But the poem which keeps most interest for us is one which
perhaps at the time it was written was thought least important.
It is called The Book of Philip Sparrow. And this poem shows us
that Skelton was not always bitter and biting. For it is neither
bitter nor coarse, but is a dainty and tender lament written for
a schoolgirl whose sparrow had been killed by a cat. It is
written in the same short lines as Colin Cloute and others of
Skelton's poems—"Breathless rhymes"
they have been called.
These short lines remind us somewhat of the old Anglo-Saxon short
half-lines, except that they rime. They are called after their
author "Skeltonical."
What chiefly makes The Book of Philip Sparrow interesting is that
it is the original of our nursery rime Who Killed Cock Robin? It
is written in the form of a dirge, and many people were shocked
at that, for they said that it was but another form of mockery
that this jesting priest had chosen with which to divert himself.
But I think that little Jane Scoupe at school in the nunnery at
Carowe would dry her eyes and smile when she read it. She must
have been pleased that the famous poet, who had been the King's
tutor and friend and who had been both
the friend and enemy of
the great Cardinal, should trouble to write such a long poem all
about her sparrow.
Here are a few quotations from it:—
"Pla ce bo,
Who is there who?
Di le sci,
Dame Margery;
Fa re my my,
Wherefore and why why?
For the soul of Philip Sparrow
That was late slain at Carowe
Among the nuns black,
For that sweet soul's sake,
And for all sparrows' souls,
Set in our bead rolls,
Pater Noster qui,
With an Ave Mari,
And with the corner of a creed,
The more shall be your need.

> **Material for this task**
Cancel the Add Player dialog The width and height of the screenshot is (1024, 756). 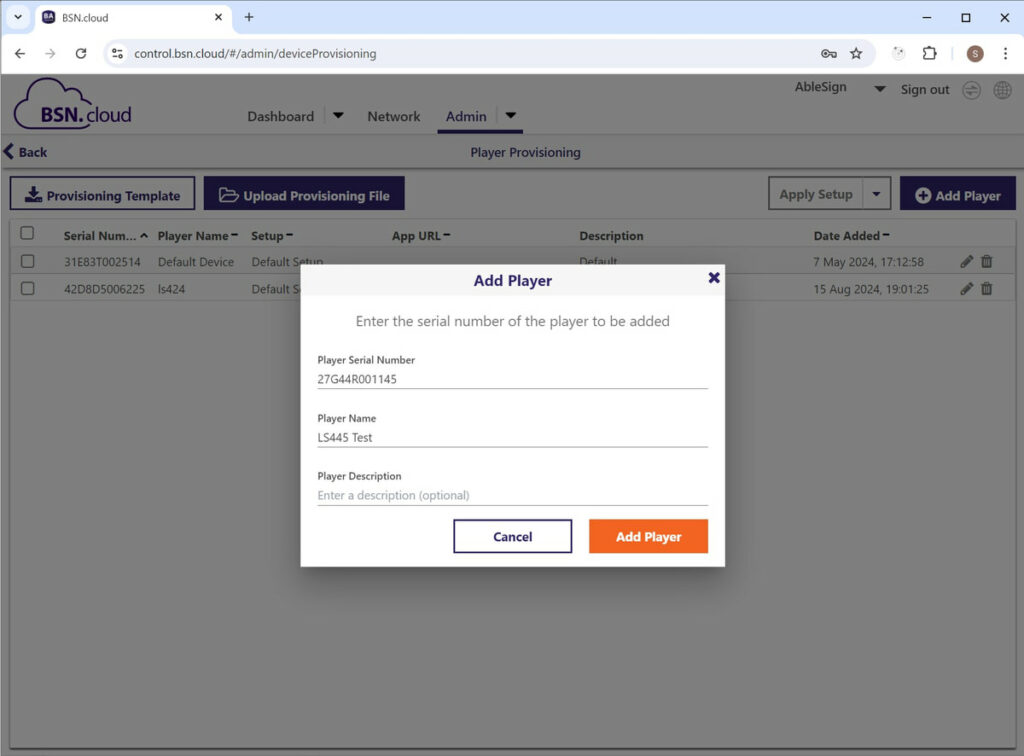pyautogui.click(x=512, y=536)
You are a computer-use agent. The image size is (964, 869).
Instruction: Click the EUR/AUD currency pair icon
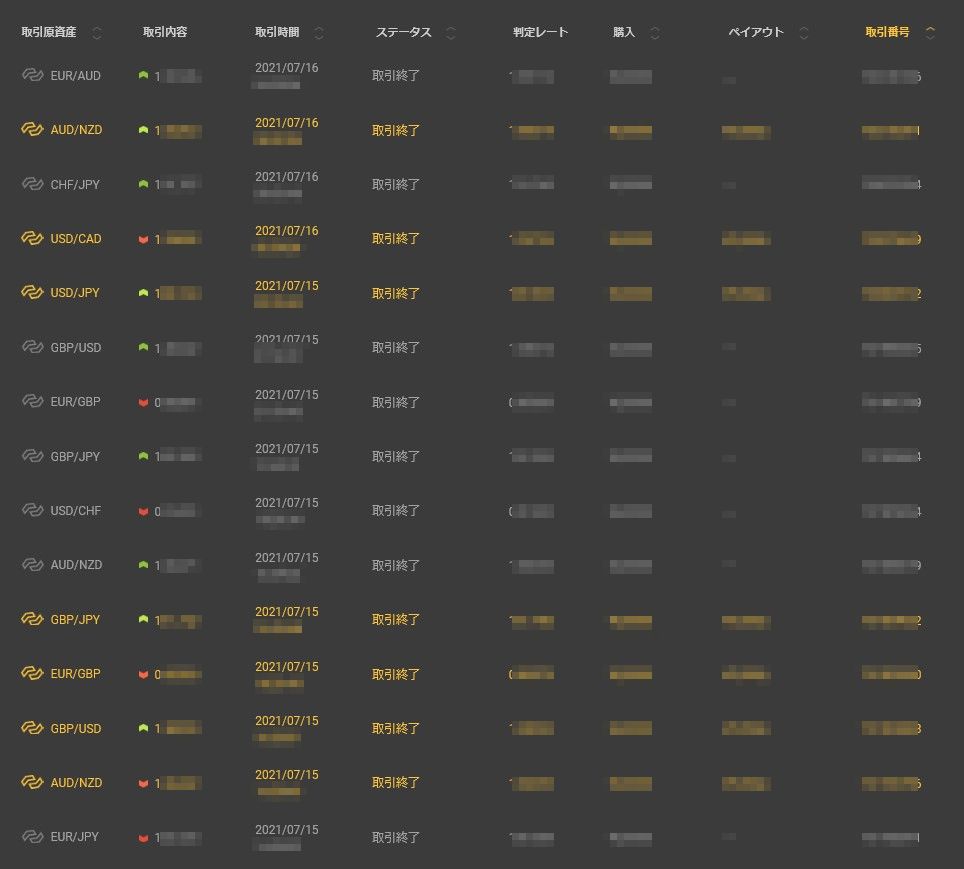(33, 75)
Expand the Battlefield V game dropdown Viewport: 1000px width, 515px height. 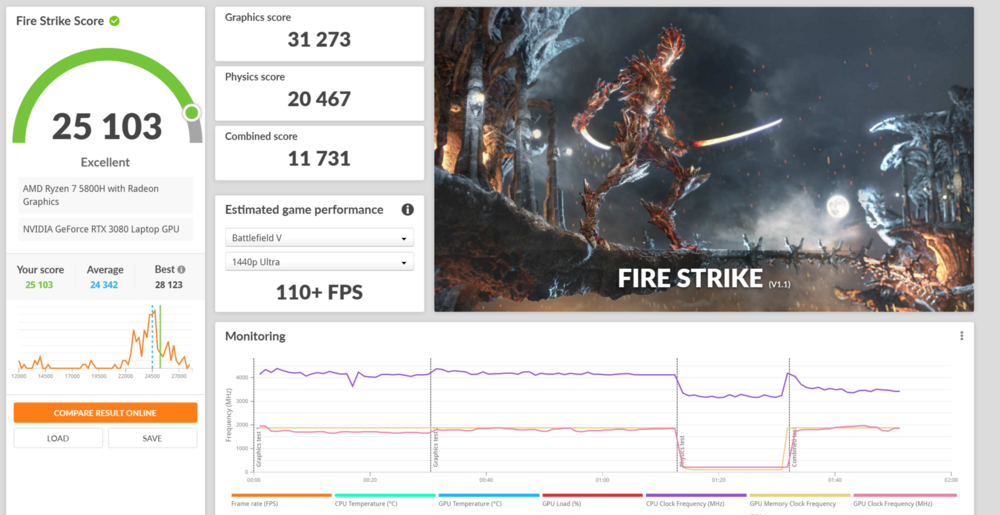tap(319, 238)
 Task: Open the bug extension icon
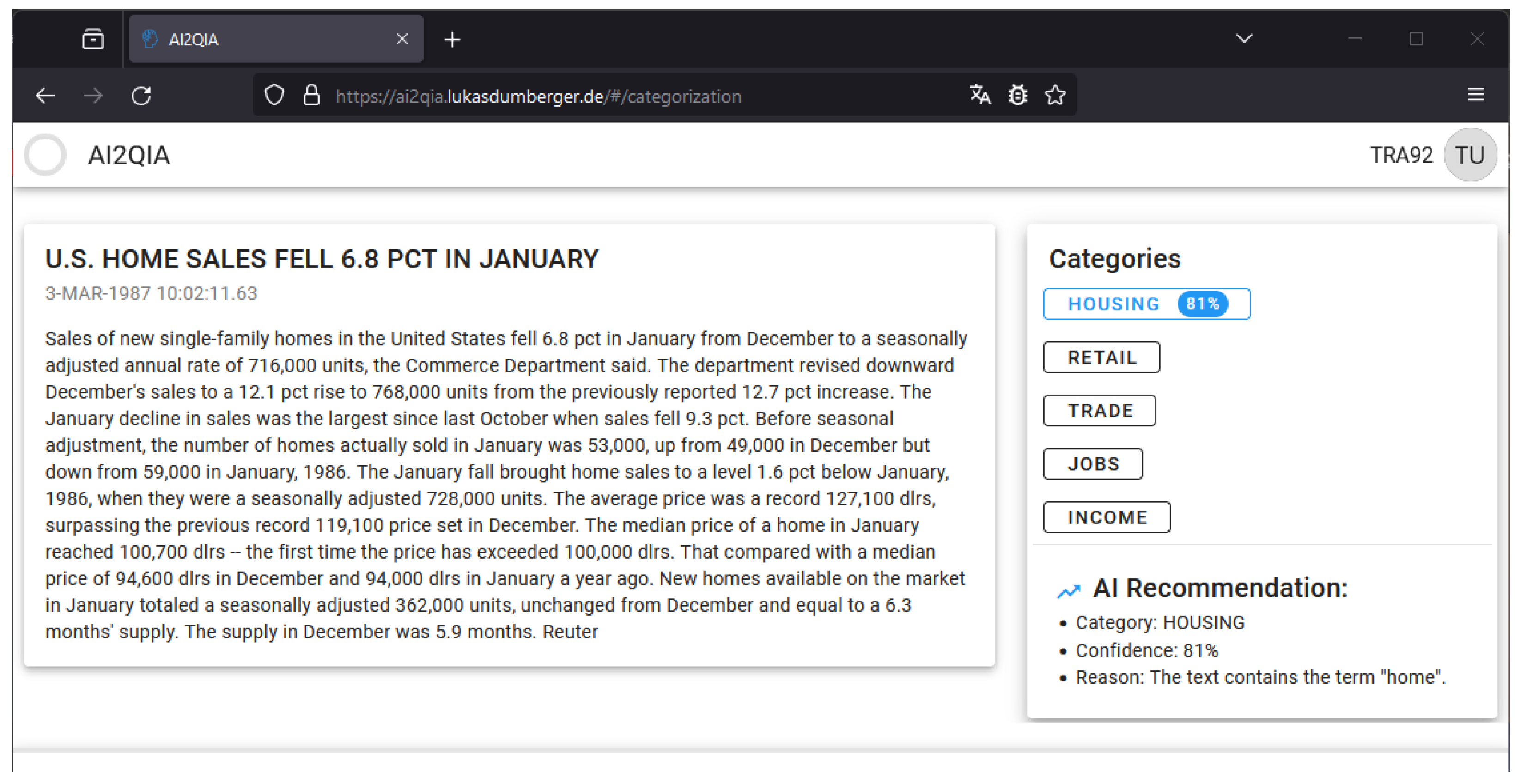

> **Written task 1**
In the passage on Skelton's The Book of Philip Sparrow, which nursery rhyme is the poem said to be the original of?
> **Written task 2**
Please gather every line of the entries that contains the word "icon", treating case as significant.

> **Complete answer 1**
Who Killed Cock Robin?

> **Complete answer 2**
Instruction: Click the EUR/AUD currency pair icon
 Task: Open the bug extension icon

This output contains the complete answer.